**What the task asks**
Search the data below for the word "submenu" and report how many lines contain it. Nothing but the number is needed.
Given information below:
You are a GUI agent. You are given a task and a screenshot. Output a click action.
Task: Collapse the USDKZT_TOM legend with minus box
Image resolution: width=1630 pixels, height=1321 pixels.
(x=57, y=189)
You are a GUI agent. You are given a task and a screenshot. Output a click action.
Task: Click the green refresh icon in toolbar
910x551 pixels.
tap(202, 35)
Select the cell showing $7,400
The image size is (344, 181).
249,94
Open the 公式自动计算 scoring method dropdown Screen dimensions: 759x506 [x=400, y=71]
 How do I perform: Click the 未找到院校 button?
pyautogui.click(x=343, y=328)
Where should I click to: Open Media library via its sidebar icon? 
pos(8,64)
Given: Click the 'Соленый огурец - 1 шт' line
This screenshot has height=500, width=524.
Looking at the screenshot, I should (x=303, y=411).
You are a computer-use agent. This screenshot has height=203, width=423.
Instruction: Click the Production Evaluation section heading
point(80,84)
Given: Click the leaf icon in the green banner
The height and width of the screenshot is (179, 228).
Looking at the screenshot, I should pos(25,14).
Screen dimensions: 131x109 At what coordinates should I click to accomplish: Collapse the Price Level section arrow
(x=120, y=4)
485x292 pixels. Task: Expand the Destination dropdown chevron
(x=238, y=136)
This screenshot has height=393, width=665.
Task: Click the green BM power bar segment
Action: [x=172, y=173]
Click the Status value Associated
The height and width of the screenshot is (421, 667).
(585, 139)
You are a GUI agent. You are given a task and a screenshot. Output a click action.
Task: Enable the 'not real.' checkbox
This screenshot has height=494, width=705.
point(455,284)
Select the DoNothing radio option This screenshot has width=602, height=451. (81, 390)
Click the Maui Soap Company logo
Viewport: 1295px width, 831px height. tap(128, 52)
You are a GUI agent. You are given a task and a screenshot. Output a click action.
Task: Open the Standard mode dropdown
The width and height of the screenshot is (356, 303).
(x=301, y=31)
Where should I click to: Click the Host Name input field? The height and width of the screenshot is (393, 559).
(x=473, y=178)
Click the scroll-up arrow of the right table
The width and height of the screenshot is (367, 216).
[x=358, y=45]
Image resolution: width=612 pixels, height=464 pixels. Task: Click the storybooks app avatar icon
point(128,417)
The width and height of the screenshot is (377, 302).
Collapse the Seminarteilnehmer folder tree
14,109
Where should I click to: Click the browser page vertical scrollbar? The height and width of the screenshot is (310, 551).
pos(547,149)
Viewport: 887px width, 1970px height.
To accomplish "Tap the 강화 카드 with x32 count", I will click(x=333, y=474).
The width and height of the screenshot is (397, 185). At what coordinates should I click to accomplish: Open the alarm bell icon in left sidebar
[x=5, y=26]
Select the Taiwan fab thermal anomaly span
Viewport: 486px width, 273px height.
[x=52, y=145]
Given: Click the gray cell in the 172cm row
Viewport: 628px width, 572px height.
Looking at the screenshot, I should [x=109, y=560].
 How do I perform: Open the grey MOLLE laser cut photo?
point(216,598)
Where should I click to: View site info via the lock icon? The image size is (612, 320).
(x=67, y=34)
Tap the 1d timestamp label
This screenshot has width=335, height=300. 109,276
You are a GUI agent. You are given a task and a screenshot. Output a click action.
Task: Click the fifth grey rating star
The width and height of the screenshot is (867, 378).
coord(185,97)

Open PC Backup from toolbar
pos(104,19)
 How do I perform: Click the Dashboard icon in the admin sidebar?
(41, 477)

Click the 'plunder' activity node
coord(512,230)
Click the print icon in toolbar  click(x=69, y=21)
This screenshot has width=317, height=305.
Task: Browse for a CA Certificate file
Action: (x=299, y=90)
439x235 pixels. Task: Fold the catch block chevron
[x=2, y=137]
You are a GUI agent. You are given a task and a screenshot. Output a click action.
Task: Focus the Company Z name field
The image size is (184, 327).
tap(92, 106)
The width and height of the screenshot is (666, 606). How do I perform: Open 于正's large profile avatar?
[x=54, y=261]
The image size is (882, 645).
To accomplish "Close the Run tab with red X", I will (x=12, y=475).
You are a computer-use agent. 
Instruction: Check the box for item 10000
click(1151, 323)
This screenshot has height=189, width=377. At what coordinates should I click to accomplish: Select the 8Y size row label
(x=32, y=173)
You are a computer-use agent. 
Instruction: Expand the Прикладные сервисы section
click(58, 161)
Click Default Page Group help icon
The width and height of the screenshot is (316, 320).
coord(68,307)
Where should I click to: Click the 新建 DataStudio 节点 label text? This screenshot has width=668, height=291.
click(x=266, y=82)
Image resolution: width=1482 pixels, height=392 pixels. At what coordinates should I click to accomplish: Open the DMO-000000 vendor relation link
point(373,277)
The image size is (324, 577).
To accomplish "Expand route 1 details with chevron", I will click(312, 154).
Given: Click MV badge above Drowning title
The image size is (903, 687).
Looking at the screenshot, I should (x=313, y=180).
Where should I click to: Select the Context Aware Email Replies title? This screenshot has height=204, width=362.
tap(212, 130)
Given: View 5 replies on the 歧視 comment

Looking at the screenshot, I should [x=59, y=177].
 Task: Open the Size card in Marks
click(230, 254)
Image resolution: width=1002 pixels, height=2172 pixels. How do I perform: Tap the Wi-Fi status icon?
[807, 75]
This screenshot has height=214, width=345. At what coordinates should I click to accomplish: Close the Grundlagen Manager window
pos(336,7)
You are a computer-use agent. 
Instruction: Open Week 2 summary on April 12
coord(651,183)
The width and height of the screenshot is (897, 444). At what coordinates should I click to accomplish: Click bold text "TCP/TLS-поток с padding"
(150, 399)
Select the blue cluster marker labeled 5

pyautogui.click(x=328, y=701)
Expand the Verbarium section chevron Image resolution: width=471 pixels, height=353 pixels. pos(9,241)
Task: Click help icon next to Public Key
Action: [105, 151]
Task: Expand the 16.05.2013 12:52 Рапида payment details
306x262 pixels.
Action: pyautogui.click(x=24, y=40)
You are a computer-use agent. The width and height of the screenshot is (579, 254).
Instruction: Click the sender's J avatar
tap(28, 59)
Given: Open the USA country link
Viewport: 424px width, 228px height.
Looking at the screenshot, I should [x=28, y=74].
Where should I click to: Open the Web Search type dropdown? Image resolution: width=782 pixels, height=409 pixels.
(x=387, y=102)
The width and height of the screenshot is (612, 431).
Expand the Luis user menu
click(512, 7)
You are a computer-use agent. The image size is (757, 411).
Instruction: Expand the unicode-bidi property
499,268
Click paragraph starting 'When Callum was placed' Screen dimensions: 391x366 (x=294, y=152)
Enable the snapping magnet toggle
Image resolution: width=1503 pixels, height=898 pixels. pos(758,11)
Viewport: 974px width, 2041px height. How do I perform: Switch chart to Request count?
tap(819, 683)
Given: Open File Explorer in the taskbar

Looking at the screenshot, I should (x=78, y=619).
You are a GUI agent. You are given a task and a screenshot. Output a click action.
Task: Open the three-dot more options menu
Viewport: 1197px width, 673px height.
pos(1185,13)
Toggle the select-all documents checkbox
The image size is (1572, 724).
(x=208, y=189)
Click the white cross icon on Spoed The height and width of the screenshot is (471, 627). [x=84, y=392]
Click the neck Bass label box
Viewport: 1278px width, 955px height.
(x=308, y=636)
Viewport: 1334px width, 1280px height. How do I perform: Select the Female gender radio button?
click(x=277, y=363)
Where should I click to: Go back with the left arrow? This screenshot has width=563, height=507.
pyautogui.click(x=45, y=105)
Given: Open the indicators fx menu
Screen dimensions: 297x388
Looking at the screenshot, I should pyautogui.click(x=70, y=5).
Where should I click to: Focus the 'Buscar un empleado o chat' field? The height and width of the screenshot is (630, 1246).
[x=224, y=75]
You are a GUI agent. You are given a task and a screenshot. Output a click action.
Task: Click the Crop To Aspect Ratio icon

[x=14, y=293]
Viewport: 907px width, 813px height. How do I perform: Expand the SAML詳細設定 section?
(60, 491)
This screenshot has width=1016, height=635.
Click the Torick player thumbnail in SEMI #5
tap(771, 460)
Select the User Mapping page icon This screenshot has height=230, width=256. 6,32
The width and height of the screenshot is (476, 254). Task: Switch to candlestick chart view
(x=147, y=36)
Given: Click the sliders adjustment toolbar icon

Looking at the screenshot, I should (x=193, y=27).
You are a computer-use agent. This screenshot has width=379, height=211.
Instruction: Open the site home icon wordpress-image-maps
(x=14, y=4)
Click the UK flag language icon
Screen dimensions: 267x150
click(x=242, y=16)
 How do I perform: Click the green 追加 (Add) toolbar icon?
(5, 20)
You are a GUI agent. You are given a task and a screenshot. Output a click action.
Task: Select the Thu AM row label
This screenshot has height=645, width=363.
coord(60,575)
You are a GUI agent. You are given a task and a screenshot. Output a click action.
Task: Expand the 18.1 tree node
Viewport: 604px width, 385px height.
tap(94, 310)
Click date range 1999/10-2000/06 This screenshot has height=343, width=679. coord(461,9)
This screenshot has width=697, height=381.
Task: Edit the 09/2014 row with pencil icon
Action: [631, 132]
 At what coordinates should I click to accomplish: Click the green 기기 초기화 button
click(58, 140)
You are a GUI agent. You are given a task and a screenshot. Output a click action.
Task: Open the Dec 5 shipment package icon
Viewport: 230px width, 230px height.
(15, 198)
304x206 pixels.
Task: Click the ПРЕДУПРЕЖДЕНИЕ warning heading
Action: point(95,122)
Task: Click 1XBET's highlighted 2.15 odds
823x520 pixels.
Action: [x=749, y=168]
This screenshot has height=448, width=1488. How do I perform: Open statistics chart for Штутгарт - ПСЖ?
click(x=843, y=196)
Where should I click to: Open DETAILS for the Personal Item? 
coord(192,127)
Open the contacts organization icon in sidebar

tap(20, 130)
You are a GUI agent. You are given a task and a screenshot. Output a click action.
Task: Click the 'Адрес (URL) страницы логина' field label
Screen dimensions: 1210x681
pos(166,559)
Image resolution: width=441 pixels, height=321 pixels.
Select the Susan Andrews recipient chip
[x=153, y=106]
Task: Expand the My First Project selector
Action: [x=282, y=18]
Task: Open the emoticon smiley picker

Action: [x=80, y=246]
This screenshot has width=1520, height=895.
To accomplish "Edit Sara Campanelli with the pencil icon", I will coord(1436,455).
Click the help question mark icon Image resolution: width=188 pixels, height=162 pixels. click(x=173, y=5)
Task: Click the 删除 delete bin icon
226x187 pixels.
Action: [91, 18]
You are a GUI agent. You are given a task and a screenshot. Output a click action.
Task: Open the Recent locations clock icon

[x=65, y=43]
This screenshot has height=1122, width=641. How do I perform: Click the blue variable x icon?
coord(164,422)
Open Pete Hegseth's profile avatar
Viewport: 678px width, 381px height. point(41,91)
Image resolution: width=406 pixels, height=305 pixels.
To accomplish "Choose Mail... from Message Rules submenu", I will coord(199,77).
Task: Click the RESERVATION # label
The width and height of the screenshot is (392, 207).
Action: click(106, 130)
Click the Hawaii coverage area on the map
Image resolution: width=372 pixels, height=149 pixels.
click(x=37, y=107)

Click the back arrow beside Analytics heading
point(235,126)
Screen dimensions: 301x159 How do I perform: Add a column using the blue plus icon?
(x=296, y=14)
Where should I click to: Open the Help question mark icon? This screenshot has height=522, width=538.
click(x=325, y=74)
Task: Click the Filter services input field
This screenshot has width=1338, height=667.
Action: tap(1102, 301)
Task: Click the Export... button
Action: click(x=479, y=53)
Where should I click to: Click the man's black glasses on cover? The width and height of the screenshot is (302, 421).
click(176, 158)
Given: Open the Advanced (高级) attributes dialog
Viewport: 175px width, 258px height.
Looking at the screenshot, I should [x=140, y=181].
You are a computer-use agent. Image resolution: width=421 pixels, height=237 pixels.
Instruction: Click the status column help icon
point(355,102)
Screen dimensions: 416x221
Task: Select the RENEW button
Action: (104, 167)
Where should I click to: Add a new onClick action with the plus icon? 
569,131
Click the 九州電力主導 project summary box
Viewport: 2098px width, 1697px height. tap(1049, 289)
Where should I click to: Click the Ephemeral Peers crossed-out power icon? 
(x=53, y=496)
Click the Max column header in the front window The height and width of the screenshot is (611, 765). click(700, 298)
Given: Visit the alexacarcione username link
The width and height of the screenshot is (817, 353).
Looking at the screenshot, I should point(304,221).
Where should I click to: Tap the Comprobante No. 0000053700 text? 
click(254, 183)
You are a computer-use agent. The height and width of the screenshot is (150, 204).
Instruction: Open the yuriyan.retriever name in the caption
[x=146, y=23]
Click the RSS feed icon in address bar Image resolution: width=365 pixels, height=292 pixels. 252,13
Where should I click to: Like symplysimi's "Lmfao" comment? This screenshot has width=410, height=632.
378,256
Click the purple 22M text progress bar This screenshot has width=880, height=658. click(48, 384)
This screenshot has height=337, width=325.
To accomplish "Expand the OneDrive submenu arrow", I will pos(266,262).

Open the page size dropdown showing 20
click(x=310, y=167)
End of Given information.
**Exercise response**
2